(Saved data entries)
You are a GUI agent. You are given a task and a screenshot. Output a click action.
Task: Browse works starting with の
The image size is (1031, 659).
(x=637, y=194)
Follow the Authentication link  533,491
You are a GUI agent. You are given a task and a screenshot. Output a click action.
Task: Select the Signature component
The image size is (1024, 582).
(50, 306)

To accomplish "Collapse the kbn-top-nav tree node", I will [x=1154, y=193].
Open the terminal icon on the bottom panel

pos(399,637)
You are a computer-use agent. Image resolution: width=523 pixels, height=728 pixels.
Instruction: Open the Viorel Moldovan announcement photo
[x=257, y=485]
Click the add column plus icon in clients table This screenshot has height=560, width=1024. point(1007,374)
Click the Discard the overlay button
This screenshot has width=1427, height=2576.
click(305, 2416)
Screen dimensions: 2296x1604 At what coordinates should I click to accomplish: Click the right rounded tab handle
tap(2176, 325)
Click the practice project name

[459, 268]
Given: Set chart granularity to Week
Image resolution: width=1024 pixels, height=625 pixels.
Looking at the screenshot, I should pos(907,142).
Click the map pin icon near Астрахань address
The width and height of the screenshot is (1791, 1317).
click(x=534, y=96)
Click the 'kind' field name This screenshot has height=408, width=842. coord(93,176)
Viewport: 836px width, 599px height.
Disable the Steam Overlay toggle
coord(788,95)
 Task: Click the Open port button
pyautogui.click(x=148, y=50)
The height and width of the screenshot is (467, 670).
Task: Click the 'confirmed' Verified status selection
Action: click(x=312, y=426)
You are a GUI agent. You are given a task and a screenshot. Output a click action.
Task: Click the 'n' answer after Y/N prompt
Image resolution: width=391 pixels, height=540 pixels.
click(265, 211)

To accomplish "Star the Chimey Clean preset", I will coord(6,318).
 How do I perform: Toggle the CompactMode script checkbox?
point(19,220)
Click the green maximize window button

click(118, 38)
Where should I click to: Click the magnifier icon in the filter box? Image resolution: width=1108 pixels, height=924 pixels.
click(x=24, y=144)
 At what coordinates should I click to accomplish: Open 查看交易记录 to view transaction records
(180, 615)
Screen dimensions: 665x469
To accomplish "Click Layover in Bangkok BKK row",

[WHAT IS BEING ASKED]: Please reproduce the data as it was given, with every line exact.

[ANSWER TO THIS TASK]:
You are a GUI agent. You are given a task and a screenshot. Output a click action.
Task: Browse works starting with の
The image size is (1031, 659).
(x=637, y=194)
Follow the Authentication link  533,491
You are a GUI agent. You are given a task and a screenshot. Output a click action.
Task: Select the Signature component
The image size is (1024, 582).
(50, 306)

To accomplish "Collapse the kbn-top-nav tree node", I will [x=1154, y=193].
Open the terminal icon on the bottom panel

pos(399,637)
You are a computer-use agent. Image resolution: width=523 pixels, height=728 pixels.
Instruction: Open the Viorel Moldovan announcement photo
[x=257, y=485]
Click the add column plus icon in clients table This screenshot has height=560, width=1024. point(1007,374)
Click the Discard the overlay button
This screenshot has width=1427, height=2576.
click(305, 2416)
Screen dimensions: 2296x1604 At what coordinates should I click to accomplish: Click the right rounded tab handle
tap(2176, 325)
Click the practice project name

[459, 268]
Given: Set chart granularity to Week
Image resolution: width=1024 pixels, height=625 pixels.
Looking at the screenshot, I should pos(907,142).
Click the map pin icon near Астрахань address
The width and height of the screenshot is (1791, 1317).
click(x=534, y=96)
Click the 'kind' field name This screenshot has height=408, width=842. coord(93,176)
Viewport: 836px width, 599px height.
Disable the Steam Overlay toggle
coord(788,95)
 Task: Click the Open port button
pyautogui.click(x=148, y=50)
The height and width of the screenshot is (467, 670).
Task: Click the 'confirmed' Verified status selection
Action: click(x=312, y=426)
You are a GUI agent. You are given a task and a screenshot. Output a click action.
Task: Click the 'n' answer after Y/N prompt
Image resolution: width=391 pixels, height=540 pixels.
click(265, 211)

To accomplish "Star the Chimey Clean preset", I will coord(6,318).
 How do I perform: Toggle the CompactMode script checkbox?
point(19,220)
Click the green maximize window button

click(118, 38)
Where should I click to: Click the magnifier icon in the filter box? Image resolution: width=1108 pixels, height=924 pixels.
click(x=24, y=144)
 At what coordinates should I click to accomplish: Open 查看交易记录 to view transaction records
(180, 615)
Screen dimensions: 665x469
To accomplish "Click Layover in Bangkok BKK row",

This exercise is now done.